Tuesday, August 7, 2007

More on Freezing Jihad

Reading other people's blogs and looking at incoming links, I see that currently I get a lot of kudos for my Freezing Jihad predictions. I don't think they are that close, but the gist of it, that the second expansion is a new continent for levels 70 to 80 certainly describes the actual Wrath of the Lich King well, even if there are no pink orcs. The problem is that this wasn't a prediction, it was a parody. What I really wanted was something completely different. What I got was something resembling my parody far more than it resembles my dream expansion.

But let's not forget that the bar was set very high, maybe it was impossible to make the kind of expansion that would have satisfied everyone. I hear a lot of people being disappointed and saying they won't buy the Wrath of the Lich King. Not me, I'll buy it. Because I'm convinced that the quality of the content in WotLK will be excellent, as usual, at least until you hit the next level cap. I enjoyed leveling to 70 in the Burning Crusade too, there is no reason to assume that this won't be the same in the next expansion. The only problem is one of "too little, too late". As I already stated, I plan to buy it, but I also foresee being through with it after 3 months or so.

The official release date for Wrath of the Lich King is "when it's ready". The unofficial release date is May 29 2008, 16 months after TBC and three-and-a-half years after the initial release. EQ2, which released in the same month as WoW already has three expansions out, with a fourth announced for November 2007. By the time WoW gets out it's second expansion, EQ2 will be close to it's fifth. Blizzard will argue that the quality of their expansions is such that it takes so long to get them out. But I'm argueing that you can't concentrate on quality and totally forget about quantity.

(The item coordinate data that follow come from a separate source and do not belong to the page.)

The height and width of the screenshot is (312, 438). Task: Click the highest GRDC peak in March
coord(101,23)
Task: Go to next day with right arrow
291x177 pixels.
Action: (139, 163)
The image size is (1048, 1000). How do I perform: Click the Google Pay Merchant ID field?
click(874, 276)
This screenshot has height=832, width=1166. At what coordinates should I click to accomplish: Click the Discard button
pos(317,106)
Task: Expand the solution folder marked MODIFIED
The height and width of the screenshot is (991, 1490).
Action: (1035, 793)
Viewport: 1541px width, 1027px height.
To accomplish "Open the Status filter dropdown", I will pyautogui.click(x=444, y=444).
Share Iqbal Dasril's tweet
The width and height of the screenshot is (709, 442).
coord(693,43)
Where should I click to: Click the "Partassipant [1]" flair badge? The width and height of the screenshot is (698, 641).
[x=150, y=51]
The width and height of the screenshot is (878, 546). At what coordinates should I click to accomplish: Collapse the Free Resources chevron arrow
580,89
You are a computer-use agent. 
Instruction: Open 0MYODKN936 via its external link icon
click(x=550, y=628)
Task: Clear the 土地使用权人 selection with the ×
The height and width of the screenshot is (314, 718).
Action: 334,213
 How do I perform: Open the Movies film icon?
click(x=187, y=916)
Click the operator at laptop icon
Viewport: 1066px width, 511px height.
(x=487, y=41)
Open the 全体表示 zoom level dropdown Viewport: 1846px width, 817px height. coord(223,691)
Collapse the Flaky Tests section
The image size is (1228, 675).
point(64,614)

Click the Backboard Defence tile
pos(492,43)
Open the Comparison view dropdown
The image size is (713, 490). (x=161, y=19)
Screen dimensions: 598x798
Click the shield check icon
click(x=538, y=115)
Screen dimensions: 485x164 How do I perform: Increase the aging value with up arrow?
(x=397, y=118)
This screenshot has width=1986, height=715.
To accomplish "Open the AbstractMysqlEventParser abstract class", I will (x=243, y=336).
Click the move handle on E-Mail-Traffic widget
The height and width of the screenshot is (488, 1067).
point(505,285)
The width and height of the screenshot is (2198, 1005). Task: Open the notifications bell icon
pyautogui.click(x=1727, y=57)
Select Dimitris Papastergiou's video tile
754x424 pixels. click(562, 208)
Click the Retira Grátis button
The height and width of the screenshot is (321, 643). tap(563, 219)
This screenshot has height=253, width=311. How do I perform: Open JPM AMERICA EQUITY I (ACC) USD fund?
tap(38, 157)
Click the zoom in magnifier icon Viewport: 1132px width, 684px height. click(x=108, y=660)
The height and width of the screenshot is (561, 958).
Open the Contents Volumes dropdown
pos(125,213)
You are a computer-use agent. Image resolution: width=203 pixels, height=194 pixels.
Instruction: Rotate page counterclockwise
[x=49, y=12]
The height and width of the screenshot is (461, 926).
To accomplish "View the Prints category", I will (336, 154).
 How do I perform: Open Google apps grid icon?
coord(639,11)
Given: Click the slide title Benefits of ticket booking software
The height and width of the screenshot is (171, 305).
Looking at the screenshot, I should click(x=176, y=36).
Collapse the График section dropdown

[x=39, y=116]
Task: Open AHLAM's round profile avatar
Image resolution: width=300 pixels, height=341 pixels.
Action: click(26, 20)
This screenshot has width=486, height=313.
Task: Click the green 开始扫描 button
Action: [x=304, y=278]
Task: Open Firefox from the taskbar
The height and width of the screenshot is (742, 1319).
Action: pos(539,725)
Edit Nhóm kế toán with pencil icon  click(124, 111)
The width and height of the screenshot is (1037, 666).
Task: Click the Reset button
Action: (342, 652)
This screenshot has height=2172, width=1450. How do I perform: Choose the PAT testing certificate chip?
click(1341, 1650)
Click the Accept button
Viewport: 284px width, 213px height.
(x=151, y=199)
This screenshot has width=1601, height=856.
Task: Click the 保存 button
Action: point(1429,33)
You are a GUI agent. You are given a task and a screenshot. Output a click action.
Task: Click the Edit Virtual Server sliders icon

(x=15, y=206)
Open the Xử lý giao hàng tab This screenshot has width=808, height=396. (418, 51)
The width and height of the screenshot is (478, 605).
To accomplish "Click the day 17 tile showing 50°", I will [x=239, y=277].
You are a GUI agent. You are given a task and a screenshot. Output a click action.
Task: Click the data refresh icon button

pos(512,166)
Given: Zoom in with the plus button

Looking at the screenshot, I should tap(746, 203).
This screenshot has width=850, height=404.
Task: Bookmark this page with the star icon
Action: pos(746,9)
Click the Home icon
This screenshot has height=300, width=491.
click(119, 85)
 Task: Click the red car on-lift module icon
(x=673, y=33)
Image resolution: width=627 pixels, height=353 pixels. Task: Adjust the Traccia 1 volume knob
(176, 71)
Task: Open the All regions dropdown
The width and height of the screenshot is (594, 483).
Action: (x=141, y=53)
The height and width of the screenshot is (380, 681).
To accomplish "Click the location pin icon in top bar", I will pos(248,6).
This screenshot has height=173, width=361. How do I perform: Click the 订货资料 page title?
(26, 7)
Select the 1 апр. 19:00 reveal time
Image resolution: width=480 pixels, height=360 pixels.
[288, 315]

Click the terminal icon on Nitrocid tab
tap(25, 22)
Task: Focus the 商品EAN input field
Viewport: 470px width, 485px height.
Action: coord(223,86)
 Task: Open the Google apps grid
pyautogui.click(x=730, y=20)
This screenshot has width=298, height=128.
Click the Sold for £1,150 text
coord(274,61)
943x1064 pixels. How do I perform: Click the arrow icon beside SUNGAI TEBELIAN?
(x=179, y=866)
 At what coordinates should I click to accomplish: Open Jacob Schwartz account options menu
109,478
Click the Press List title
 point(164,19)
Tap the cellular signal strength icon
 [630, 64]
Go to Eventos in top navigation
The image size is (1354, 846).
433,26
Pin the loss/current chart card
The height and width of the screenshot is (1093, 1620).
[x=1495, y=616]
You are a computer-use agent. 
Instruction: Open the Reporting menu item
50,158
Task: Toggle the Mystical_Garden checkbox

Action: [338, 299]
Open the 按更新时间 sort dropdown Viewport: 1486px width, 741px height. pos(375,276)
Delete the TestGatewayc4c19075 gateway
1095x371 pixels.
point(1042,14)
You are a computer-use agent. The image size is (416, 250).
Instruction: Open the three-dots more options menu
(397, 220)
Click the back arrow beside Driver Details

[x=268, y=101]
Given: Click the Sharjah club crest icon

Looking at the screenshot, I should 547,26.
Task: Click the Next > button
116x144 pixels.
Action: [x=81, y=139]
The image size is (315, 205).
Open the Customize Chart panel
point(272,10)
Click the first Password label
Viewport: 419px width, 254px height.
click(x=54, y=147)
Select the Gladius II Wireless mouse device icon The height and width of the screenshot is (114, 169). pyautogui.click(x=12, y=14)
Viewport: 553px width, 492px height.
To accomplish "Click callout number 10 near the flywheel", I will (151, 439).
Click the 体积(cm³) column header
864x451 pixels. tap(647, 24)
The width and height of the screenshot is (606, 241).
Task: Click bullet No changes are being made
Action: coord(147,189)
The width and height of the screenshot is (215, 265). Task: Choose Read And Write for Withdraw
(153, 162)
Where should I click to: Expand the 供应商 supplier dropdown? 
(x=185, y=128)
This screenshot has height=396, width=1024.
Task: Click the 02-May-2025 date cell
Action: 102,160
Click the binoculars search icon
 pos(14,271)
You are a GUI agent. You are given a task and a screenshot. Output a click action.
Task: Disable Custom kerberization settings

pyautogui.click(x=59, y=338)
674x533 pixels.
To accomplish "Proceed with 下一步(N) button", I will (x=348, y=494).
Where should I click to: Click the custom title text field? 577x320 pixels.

The quantity of content in TBC simply wasn't enough for 16 months, and the announcement for WotLK don't sound as if that expansion will be sufficient to keep us occupied until the third expansion comes out end of 2009. For all it's faults, the greater experience of SOE in maintaining their games with expansions really is showing here. Blizzard says that you can't simply hire a bunch of people to create more content, because of management and quality control issues. But I say that then maybe they'll need to streamline their management and quality control systems. If other companies can create enough content for 12 months of the year, I don't see why Blizzard can't do it.

Wrath of the Lich King will be a huge success, and millions of people will buy it. But what kind of a business model is based on resubscriptions, instead of customer retention? If you keep your customers busy only for a part of the year, and let them wander off in the rest of the time, sooner or later the customer is going to find the next big thing and won't be coming back. If this continues we are heading for MMORPG calendar in which clever companies release their games always half a year after the WoW expansions. I haven't got a clue how close Warhammer Online is to completion, but they might want to do their release in Q4 2008 and get double bonus for christmas season and the annual WoW expansion slump.